Tue, 08:43: For the record, finding Luigi Mangione hot has no bearing on the fact that I still think killing people, for any reason, is wrong. I have made clear over and over that I am adamantly against capital punishment.
This does not preclude me from finding poetic justice in the killing of a man at the top of the largest of many companies that have blithely let countless people die, via totally arbitrary means, in the name of profits and earnings. Brian Thompson made $10.2 million in 2023 alone. He had a net worth of around $43 million.
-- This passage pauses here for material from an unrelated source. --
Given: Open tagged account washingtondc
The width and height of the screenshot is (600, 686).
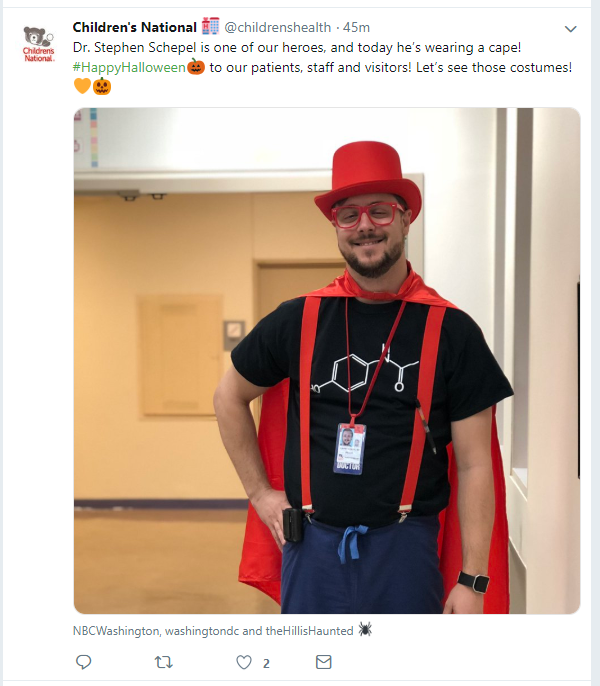Looking at the screenshot, I should (x=202, y=631).
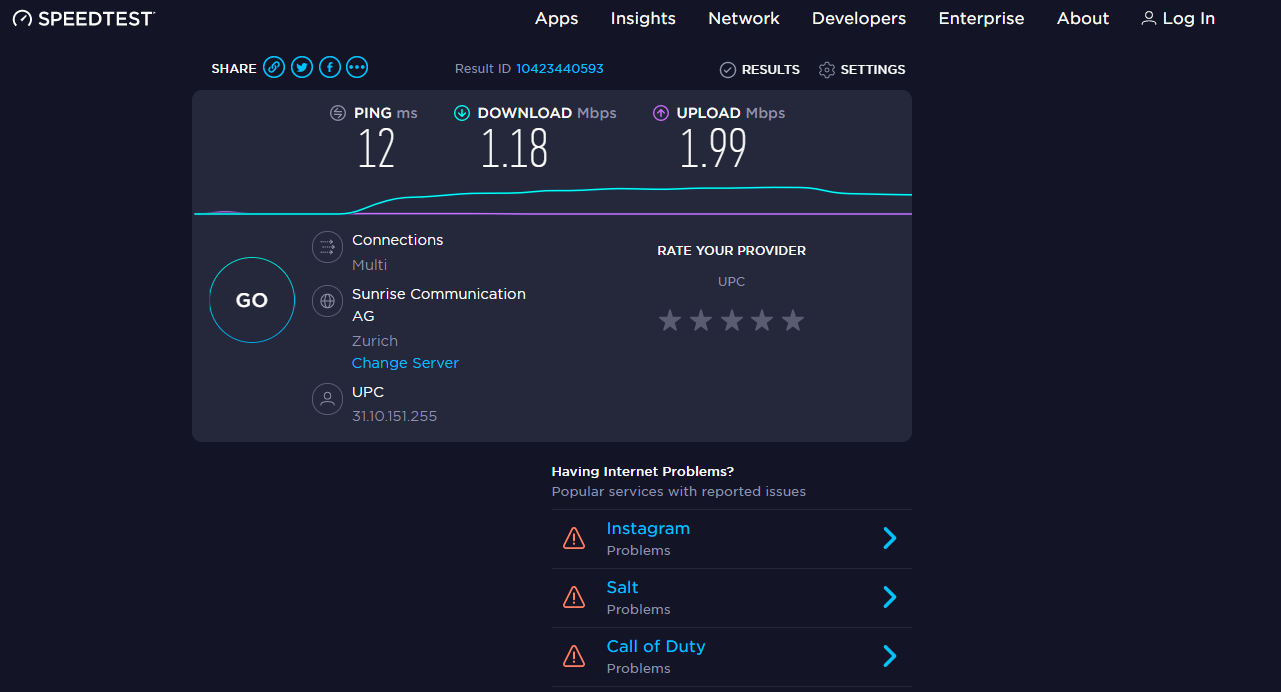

There's a lot of talk about billionaires these days; there are over 750 of them in the U.S. alone. The fact that $43 million is a tiny fraction of that—4.3%—does not change this conversation. Just because $43 million is chump change compared to $1 billion does not make $43 million chump change by definition. How many of you reading this have that kind of money? How many life saving procedures could that pay for?
Far more importantly, that guy's company, UnitedHealthcare, had $16 billion in profits in 2023. Who do you think that money got dispersed to? Any of the sick or disabled people whose claims they denied? Health care in this country is utterly fucked, and that's HOW IT IS DESIGNED.
Is it really a surprise to *anyone* that this is what we've come to? The lack of empathy for Brian Thompson has been the most unifying, bipartisan thing I have witnessed in ages, and it is not hard to understand why.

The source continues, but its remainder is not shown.